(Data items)
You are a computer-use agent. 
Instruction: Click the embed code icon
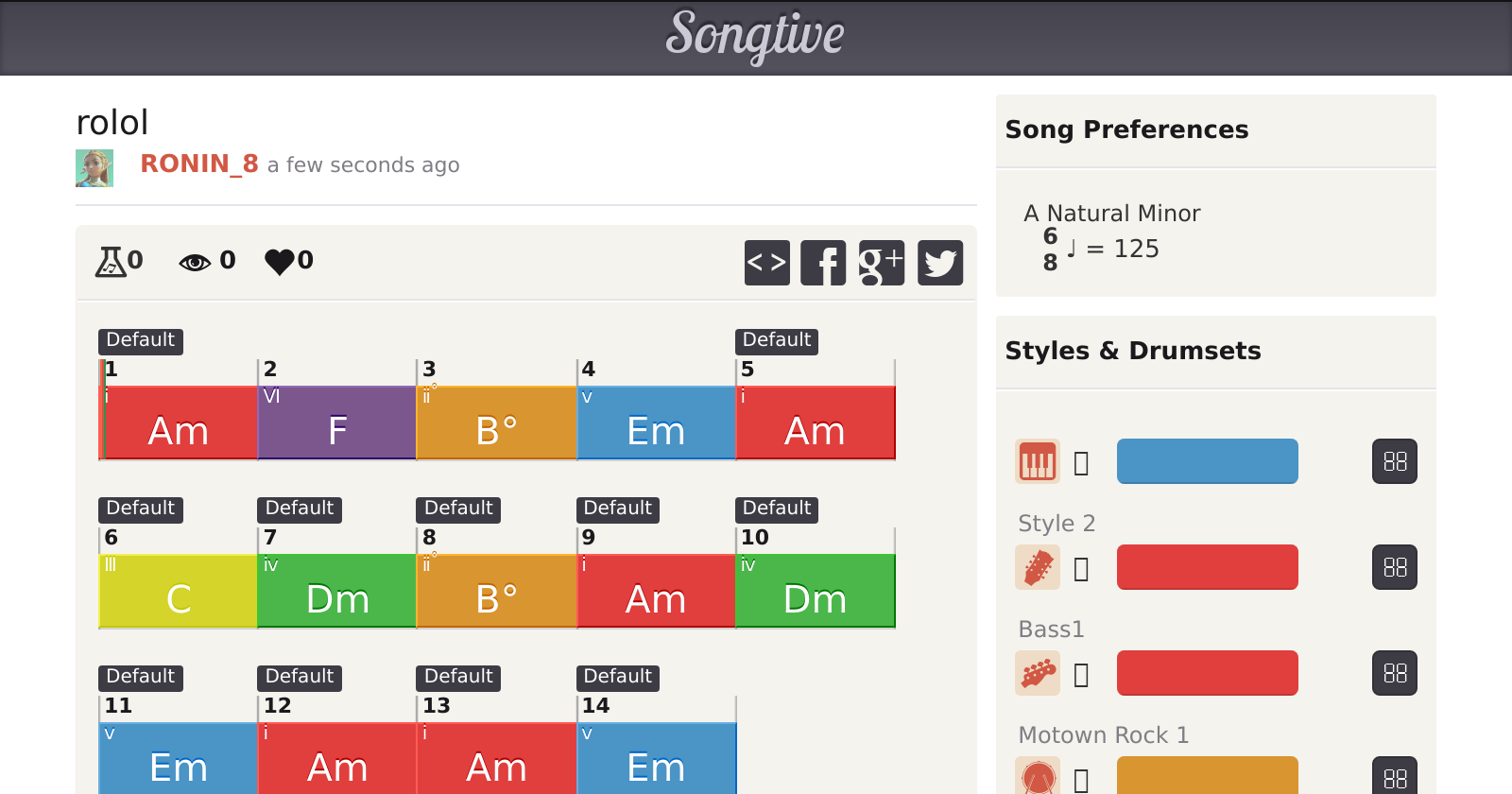pos(766,263)
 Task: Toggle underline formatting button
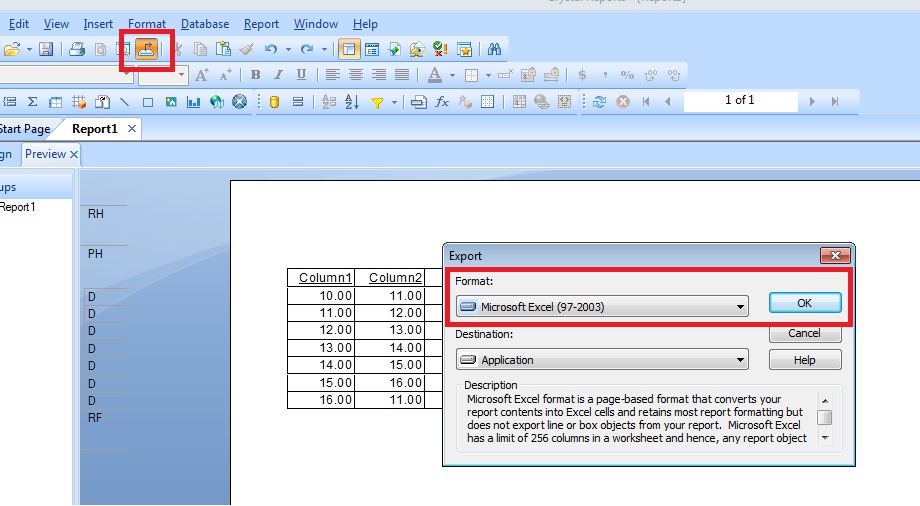[299, 75]
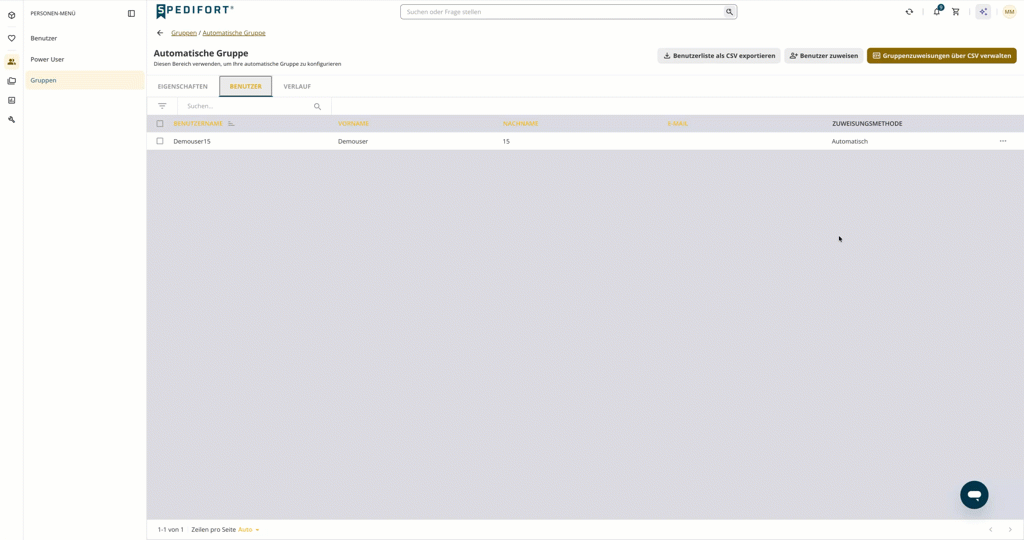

* [WHAT YOU ARE ASKED TO DO]:
Exactly the lines from the line that contains "Instruction: Click the embed code icon" through the last line above, and no other lines, must be output, with pictures excluded.

* [RESPONSE TO THE EXERCISE]:
Instruction: Click the embed code icon
pos(766,263)
 Task: Toggle underline formatting button
[299, 75]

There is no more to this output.